> [Work order]: Reproduce the whole listing, keeping every character the same.

> [Input]:
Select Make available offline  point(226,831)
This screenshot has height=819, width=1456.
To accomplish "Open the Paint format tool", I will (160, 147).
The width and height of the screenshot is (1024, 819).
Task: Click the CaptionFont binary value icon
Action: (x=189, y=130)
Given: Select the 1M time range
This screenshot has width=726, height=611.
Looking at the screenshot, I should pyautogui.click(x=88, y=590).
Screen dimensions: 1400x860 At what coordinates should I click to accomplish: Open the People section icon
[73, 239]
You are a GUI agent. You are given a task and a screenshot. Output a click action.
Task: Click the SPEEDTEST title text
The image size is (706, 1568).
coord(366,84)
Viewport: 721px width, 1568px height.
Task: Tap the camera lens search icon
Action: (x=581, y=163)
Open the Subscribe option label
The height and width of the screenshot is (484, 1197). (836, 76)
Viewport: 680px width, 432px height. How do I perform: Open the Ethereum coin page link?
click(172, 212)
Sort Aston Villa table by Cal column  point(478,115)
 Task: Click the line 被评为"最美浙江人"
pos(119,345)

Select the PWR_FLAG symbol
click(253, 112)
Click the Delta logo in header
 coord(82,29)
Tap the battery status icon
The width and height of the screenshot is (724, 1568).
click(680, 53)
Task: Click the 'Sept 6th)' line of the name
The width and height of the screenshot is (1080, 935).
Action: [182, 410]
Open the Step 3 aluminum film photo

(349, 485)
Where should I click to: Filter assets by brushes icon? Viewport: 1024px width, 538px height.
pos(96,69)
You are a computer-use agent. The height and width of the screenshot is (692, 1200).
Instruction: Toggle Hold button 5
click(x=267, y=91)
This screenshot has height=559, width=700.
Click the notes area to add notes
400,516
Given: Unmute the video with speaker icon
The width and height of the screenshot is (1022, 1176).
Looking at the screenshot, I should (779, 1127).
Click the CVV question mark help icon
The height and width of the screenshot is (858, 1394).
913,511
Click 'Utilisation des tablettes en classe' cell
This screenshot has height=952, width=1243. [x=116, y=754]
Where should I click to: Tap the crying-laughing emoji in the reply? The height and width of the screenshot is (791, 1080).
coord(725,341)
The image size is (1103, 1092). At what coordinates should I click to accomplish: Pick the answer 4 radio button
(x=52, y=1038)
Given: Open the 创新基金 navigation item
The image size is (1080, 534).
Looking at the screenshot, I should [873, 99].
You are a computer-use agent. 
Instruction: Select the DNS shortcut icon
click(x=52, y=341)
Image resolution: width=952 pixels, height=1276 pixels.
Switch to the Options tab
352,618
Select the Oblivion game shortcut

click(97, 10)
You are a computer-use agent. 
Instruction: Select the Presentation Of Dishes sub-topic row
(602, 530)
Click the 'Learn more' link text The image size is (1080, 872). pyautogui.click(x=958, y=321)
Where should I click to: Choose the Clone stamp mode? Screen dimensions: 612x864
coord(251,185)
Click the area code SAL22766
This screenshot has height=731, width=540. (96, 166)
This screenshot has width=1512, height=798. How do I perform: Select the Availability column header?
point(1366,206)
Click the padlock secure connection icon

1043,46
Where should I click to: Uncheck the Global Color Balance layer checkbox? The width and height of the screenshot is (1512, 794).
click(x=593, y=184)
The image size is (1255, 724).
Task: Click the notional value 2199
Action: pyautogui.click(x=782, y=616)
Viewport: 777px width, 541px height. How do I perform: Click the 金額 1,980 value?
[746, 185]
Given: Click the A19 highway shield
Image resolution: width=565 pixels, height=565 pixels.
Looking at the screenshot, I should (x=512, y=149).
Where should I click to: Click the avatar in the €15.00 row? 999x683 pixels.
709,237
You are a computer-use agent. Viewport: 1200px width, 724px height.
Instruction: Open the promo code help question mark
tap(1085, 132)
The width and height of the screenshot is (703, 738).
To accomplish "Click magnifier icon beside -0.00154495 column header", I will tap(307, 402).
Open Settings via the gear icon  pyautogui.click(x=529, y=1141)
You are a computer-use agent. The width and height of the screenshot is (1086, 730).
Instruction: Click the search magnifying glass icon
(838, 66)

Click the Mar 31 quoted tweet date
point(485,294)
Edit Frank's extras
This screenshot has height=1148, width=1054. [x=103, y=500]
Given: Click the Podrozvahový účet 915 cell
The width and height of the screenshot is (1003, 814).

> [Task solution]:
Select Make available offline  point(226,831)
This screenshot has height=819, width=1456.
To accomplish "Open the Paint format tool", I will (160, 147).
The width and height of the screenshot is (1024, 819).
Task: Click the CaptionFont binary value icon
Action: (x=189, y=130)
Given: Select the 1M time range
This screenshot has width=726, height=611.
Looking at the screenshot, I should pyautogui.click(x=88, y=590).
Screen dimensions: 1400x860 At what coordinates should I click to accomplish: Open the People section icon
[73, 239]
You are a GUI agent. You are given a task and a screenshot. Output a click action.
Task: Click the SPEEDTEST title text
The image size is (706, 1568).
coord(366,84)
Viewport: 721px width, 1568px height.
Task: Tap the camera lens search icon
Action: (x=581, y=163)
Open the Subscribe option label
The height and width of the screenshot is (484, 1197). (836, 76)
Viewport: 680px width, 432px height. How do I perform: Open the Ethereum coin page link?
click(172, 212)
Sort Aston Villa table by Cal column  point(478,115)
 Task: Click the line 被评为"最美浙江人"
pos(119,345)

Select the PWR_FLAG symbol
click(253, 112)
Click the Delta logo in header
 coord(82,29)
Tap the battery status icon
The width and height of the screenshot is (724, 1568).
click(680, 53)
Task: Click the 'Sept 6th)' line of the name
The width and height of the screenshot is (1080, 935).
Action: [182, 410]
Open the Step 3 aluminum film photo

(349, 485)
Where should I click to: Filter assets by brushes icon? Viewport: 1024px width, 538px height.
pos(96,69)
You are a computer-use agent. The height and width of the screenshot is (692, 1200).
Instruction: Toggle Hold button 5
click(x=267, y=91)
This screenshot has height=559, width=700.
Click the notes area to add notes
400,516
Given: Unmute the video with speaker icon
The width and height of the screenshot is (1022, 1176).
Looking at the screenshot, I should (779, 1127).
Click the CVV question mark help icon
The height and width of the screenshot is (858, 1394).
913,511
Click 'Utilisation des tablettes en classe' cell
This screenshot has height=952, width=1243. [x=116, y=754]
Where should I click to: Tap the crying-laughing emoji in the reply? The height and width of the screenshot is (791, 1080).
coord(725,341)
The image size is (1103, 1092). At what coordinates should I click to accomplish: Pick the answer 4 radio button
(x=52, y=1038)
Given: Open the 创新基金 navigation item
The image size is (1080, 534).
Looking at the screenshot, I should [873, 99].
You are a computer-use agent. 
Instruction: Select the DNS shortcut icon
click(x=52, y=341)
Image resolution: width=952 pixels, height=1276 pixels.
Switch to the Options tab
352,618
Select the Oblivion game shortcut

click(97, 10)
You are a computer-use agent. 
Instruction: Select the Presentation Of Dishes sub-topic row
(602, 530)
Click the 'Learn more' link text The image size is (1080, 872). pyautogui.click(x=958, y=321)
Where should I click to: Choose the Clone stamp mode? Screen dimensions: 612x864
coord(251,185)
Click the area code SAL22766
This screenshot has height=731, width=540. (96, 166)
This screenshot has width=1512, height=798. How do I perform: Select the Availability column header?
point(1366,206)
Click the padlock secure connection icon

1043,46
Where should I click to: Uncheck the Global Color Balance layer checkbox? The width and height of the screenshot is (1512, 794).
click(x=593, y=184)
The image size is (1255, 724).
Task: Click the notional value 2199
Action: pyautogui.click(x=782, y=616)
Viewport: 777px width, 541px height. How do I perform: Click the 金額 1,980 value?
[746, 185]
Given: Click the A19 highway shield
Image resolution: width=565 pixels, height=565 pixels.
Looking at the screenshot, I should (x=512, y=149).
Where should I click to: Click the avatar in the €15.00 row? 999x683 pixels.
709,237
You are a computer-use agent. Viewport: 1200px width, 724px height.
Instruction: Open the promo code help question mark
tap(1085, 132)
The width and height of the screenshot is (703, 738).
To accomplish "Click magnifier icon beside -0.00154495 column header", I will tap(307, 402).
Open Settings via the gear icon  pyautogui.click(x=529, y=1141)
You are a computer-use agent. The width and height of the screenshot is (1086, 730).
Instruction: Click the search magnifying glass icon
(838, 66)

Click the Mar 31 quoted tweet date
point(485,294)
Edit Frank's extras
This screenshot has height=1148, width=1054. [x=103, y=500]
Given: Click the Podrozvahový účet 915 cell
The width and height of the screenshot is (1003, 814).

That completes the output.